(Extracted data begins)

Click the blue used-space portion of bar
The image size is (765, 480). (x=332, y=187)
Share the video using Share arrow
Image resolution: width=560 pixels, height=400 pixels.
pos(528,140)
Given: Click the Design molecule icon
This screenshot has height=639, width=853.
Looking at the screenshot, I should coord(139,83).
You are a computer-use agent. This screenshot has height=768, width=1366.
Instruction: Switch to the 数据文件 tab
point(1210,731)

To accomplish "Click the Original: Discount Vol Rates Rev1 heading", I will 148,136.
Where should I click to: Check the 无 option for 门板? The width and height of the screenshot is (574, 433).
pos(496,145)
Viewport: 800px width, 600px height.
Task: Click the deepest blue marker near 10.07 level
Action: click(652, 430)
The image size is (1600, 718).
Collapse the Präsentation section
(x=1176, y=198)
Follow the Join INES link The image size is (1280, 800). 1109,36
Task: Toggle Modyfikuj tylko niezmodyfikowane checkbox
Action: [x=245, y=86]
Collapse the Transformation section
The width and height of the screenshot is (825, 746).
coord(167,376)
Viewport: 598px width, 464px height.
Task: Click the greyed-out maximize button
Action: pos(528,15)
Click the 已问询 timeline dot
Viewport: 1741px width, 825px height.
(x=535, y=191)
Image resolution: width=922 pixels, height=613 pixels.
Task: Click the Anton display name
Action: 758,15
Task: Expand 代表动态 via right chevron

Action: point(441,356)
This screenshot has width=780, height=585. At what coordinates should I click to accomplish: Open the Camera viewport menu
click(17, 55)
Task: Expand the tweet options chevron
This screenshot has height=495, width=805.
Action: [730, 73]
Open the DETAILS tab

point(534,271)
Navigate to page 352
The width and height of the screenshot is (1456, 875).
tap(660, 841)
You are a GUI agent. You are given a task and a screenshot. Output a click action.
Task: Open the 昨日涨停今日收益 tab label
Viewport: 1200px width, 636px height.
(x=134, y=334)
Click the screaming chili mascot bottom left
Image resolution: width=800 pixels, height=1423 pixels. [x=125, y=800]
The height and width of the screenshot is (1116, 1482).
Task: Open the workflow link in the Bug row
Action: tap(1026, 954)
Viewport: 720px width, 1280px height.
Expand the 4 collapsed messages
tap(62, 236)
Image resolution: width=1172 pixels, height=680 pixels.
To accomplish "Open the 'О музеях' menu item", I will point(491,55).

(Extracted data ends)

Every record needs to be written out again, exactly as it was given.

◆ Task solution:
Click the blue used-space portion of bar
The image size is (765, 480). (x=332, y=187)
Share the video using Share arrow
Image resolution: width=560 pixels, height=400 pixels.
pos(528,140)
Given: Click the Design molecule icon
This screenshot has height=639, width=853.
Looking at the screenshot, I should coord(139,83).
You are a computer-use agent. This screenshot has height=768, width=1366.
Instruction: Switch to the 数据文件 tab
point(1210,731)

To accomplish "Click the Original: Discount Vol Rates Rev1 heading", I will 148,136.
Where should I click to: Check the 无 option for 门板? The width and height of the screenshot is (574, 433).
pos(496,145)
Viewport: 800px width, 600px height.
Task: Click the deepest blue marker near 10.07 level
Action: click(652, 430)
The image size is (1600, 718).
Collapse the Präsentation section
(x=1176, y=198)
Follow the Join INES link The image size is (1280, 800). 1109,36
Task: Toggle Modyfikuj tylko niezmodyfikowane checkbox
Action: [x=245, y=86]
Collapse the Transformation section
The width and height of the screenshot is (825, 746).
coord(167,376)
Viewport: 598px width, 464px height.
Task: Click the greyed-out maximize button
Action: pos(528,15)
Click the 已问询 timeline dot
Viewport: 1741px width, 825px height.
(x=535, y=191)
Image resolution: width=922 pixels, height=613 pixels.
Task: Click the Anton display name
Action: 758,15
Task: Expand 代表动态 via right chevron

Action: point(441,356)
This screenshot has width=780, height=585. At what coordinates should I click to accomplish: Open the Camera viewport menu
click(17, 55)
Task: Expand the tweet options chevron
This screenshot has height=495, width=805.
Action: [730, 73]
Open the DETAILS tab

point(534,271)
Navigate to page 352
The width and height of the screenshot is (1456, 875).
tap(660, 841)
You are a GUI agent. You are given a task and a screenshot. Output a click action.
Task: Open the 昨日涨停今日收益 tab label
Viewport: 1200px width, 636px height.
(x=134, y=334)
Click the screaming chili mascot bottom left
Image resolution: width=800 pixels, height=1423 pixels. [x=125, y=800]
The height and width of the screenshot is (1116, 1482).
Task: Open the workflow link in the Bug row
Action: tap(1026, 954)
Viewport: 720px width, 1280px height.
Expand the 4 collapsed messages
tap(62, 236)
Image resolution: width=1172 pixels, height=680 pixels.
To accomplish "Open the 'О музеях' menu item", I will point(491,55).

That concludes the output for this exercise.